From: "Gerd Stolpmann" <info@gerd-stolpmann.de>
To: "Enrico Tassi" <enrico.tassi@inria.fr>
Cc: caml-list@inria.fr
Subject: Re: [Caml-list] unmarshaling large data from string on 32 bits
Date: Thu, 5 Feb 2015 00:51:24 +0100 [thread overview]
Message-ID: <6395dd48f0abe859ff44f5095631d32c.squirrel@gps.dynxs.de> (raw)
In-Reply-To: <20150204164702.GA14942@birba.invalid>
What about this: you change the protocol so that there is a single
character, say an 'X', before any marshalled value. The 'X' is something
you can use for non-blocking reads.

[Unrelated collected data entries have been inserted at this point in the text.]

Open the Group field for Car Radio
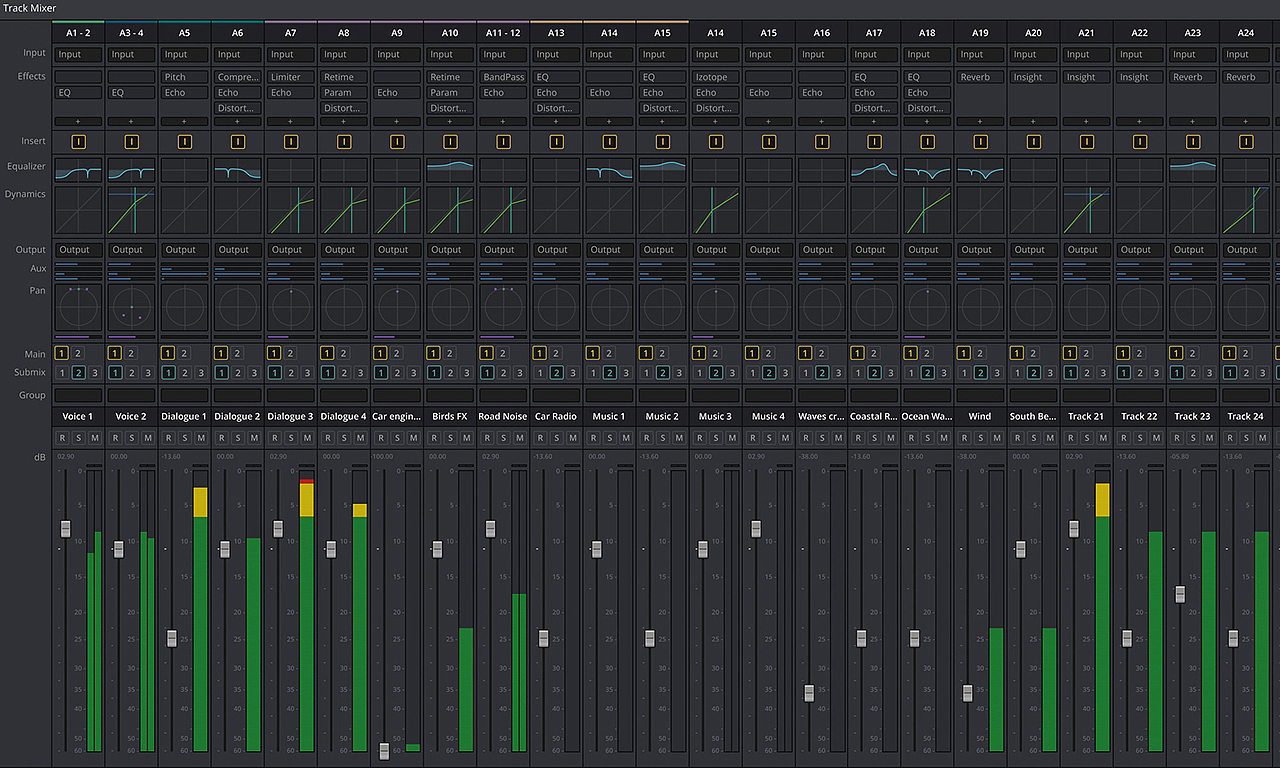click(x=555, y=395)

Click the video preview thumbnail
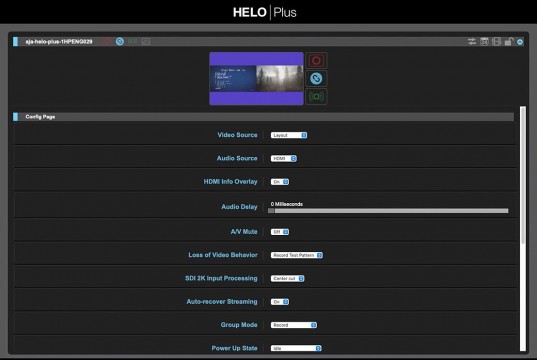pyautogui.click(x=257, y=78)
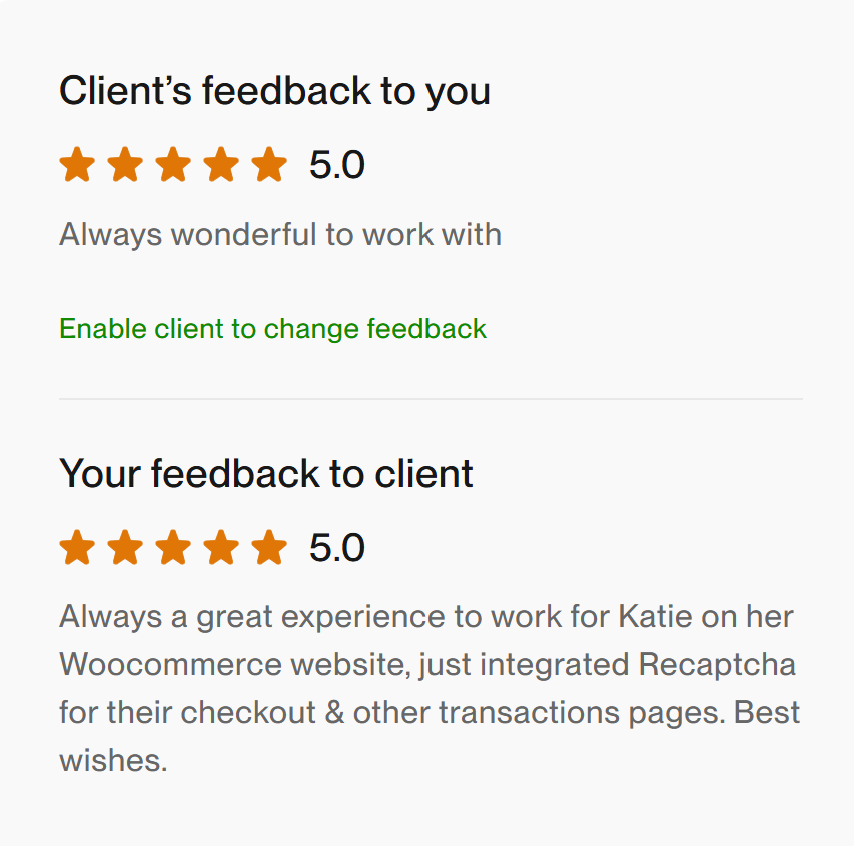The image size is (854, 846).
Task: Click the 5.0 score in client's feedback
Action: coord(337,165)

So (if ch is the input channel):
Unix.set_nonblock (Unix.descr_of_in_channel ch);
let x = input_char ch in (* or Sys_blocked_io *)
assert(x = 'X');
Unix.clear_nonblock (Unix.descr_of_in_channel ch);
let v = Marshal.from_channel ch
This will also work when there are several messages in the input buffer,
as input_char then simply succeeds. If you get a Sys_blocked_io, you can
even revert to using select() because you know that the buffer is empty
then.
Gerd
> On Mon, Feb 02, 2015 at 01:00:53PM +0100, Gabriel Scherer wrote:
>> If you don't mind going through a temporary file,
>> Marshal.{to,from}_channel should work fine.
>
> Thanks for the suggestion, if Windows is as smart as Linux than a
> tmpfile should work fine. If not, well, better than nothing.
>
>> You should consider opening a problem report to OCaml upstream (
>> http://caml.inria.fr/mantis/ ) explaining the use-case and asking for
>> a large-string-safe API (eg. taking and returning lists of strings).
>
> The chain of workarounds that leads here is long an ugly :-/
>
> 1. I have a problems with threads on Windows and (rarely) on Linux.

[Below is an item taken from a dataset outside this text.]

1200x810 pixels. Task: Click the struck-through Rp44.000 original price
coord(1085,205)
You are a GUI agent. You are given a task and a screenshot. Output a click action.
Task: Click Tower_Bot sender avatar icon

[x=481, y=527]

> The model is simple, Coq sits between 1 user interface and many
> (usually only 1) worker process. Coq's main thread talks to the
> UI via a socket and does blocking calls; worker manager
> threads (1 per worker) do the same with their respective workers.
> At some point all threads are blocked reading. Then
> a worker process writes data but no thread is woken up.
> On Linux I need at least 2 worker manager threads to see the problem,
> on Windows 1 is enough. All that using the channels API and Marshal.
>
> OK, I say, let's go back to the old good Unix.select to read only when
> some
> data is there.
>
> 2. The Unix module lets you get the fd number associated to the channel
> and you can use Unix.select with it. And you can still use the
> channels
> API to Marshal.from_channel. Looks good but I still a problem. I have
> LARGE and small messages. The small ones fit, largely, in the
> channels buffer. Result: you have 2 "values" in the buffers of the
> OS. Select tells you that you can read. You Marshal.from_channel.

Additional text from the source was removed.